@Shree

Thanks for providing the two bash scripts
I want to ask you about tesstrain.sh and tesstrain_utils.sh, Is there 
something that must be edited before running lstmtrain_finetune_impact.sh ?

On Wednesday, June 20, 2018 at 11:56:27 PM UTC+3, shree wrote:
>
> Here are the bash script files:
>
> 1. for finetune for impact training - add a font
> 2. for finetune plus-minus training - for adding a new character 
>
> On Thu, Jun 21, 2018 at 1:40 AM Shree Devi Kumar <[email protected] 
> <javascript:>> wrote:
>
>> Attached is a BASH script for Finetune training for 'Impact' (refer to 
>> Ray's tutorial in wiki for more details).

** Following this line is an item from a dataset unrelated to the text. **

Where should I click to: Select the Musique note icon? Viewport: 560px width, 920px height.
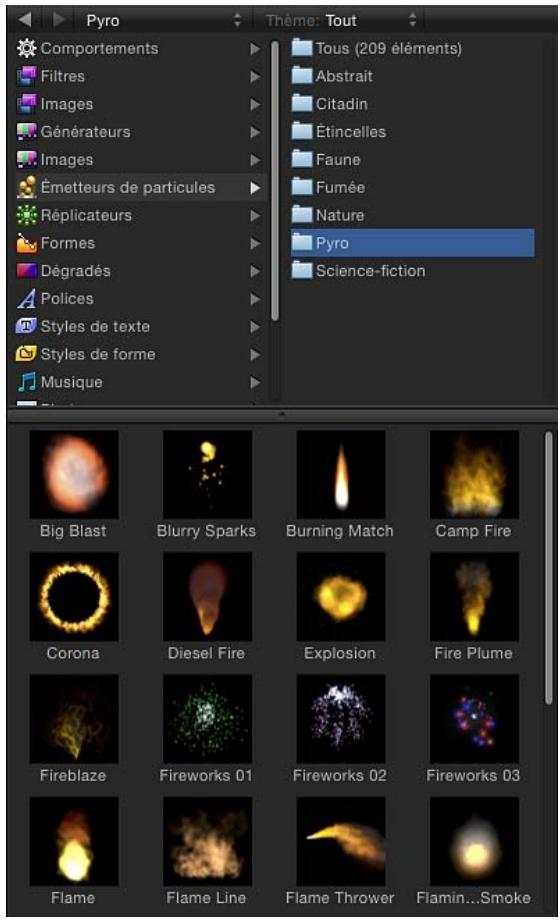pyautogui.click(x=26, y=382)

>> Use this when you want to finetune a model for a single new font.
>>
>> You will need to change the paths for directories and filenames based on 
>> your system.
>>
>> The script assumes that you have tesseract 4.0.0-beta installed alongwith 
>> training tools. Refer to wiki main page for info on how to download latest 
>> version of code from PPA etc.
>>
>> Please read through the script first, change as needed, create the 
>> required training texts and then run the script.
>>
>> #!/bin/bash
>> #####################################################
>> # Script to finetune a language traineddata file for one new font
>> # for tesseract4.0.0-beta
>> # Modify directory paths and filenames as required for your setup.

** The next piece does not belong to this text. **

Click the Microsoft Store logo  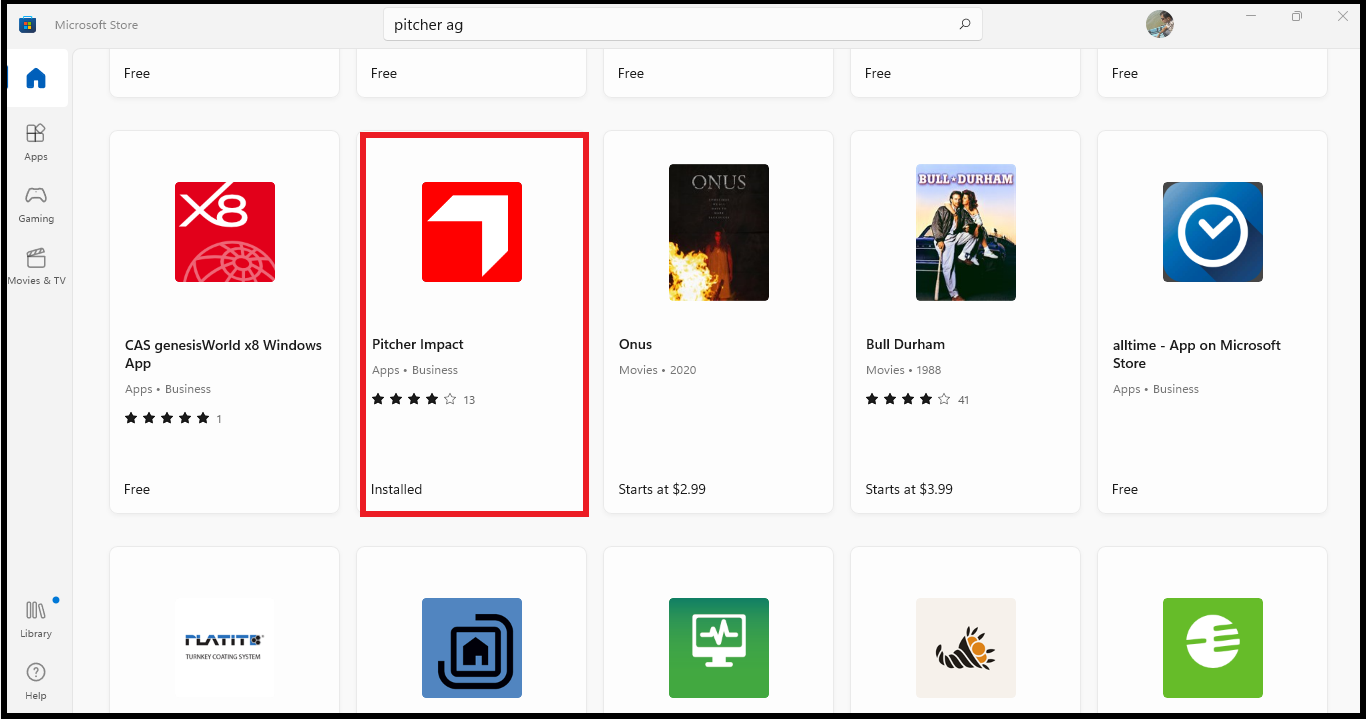point(28,24)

>> #####################################################
>> # Choose which parts of script are to be run?
>> MakeData=yes
>> RunTraining=yes
>> RunEval=yes
>> #####################################################
>>
>> # Language 
>> Lang=eng
>>
>> # downloaded directory with language data
>> langdata_dir=~/langdata
>>
>> # Make about 150 lines of representative training text for finetuning
>> finetune_training_text=$langdata_dir/$Lang/$Lang.finetune.training_text 
>>
>> # Make about 150 lines of representative training text for evaluation
>> eval_training_text=$langdata_dir/$Lang/$Lang.eval.training_text 
>>
>> # fonts directory for this system
>> fonts_dir=~/.fonts
>>
>> # Finetune training for IMPACT - ONE font ONLY  
>> fonts_for_training=" \
>> 'Alanis Hand'  \
>> "
>>  
>> # directory with the old 'best' language training set to continue from 
>> eg. ara, eng, san
>> bestdata_dir=~/tessdata_best
>>
>> # tessdata-dir which has osd.trainddata, eng.traineddata, config and 
>> tessconfigs folder and pdf.ttf
>> tessdata_dir=~/tessdata
>>
>> # directory with training scripts - tesstrain.sh etc.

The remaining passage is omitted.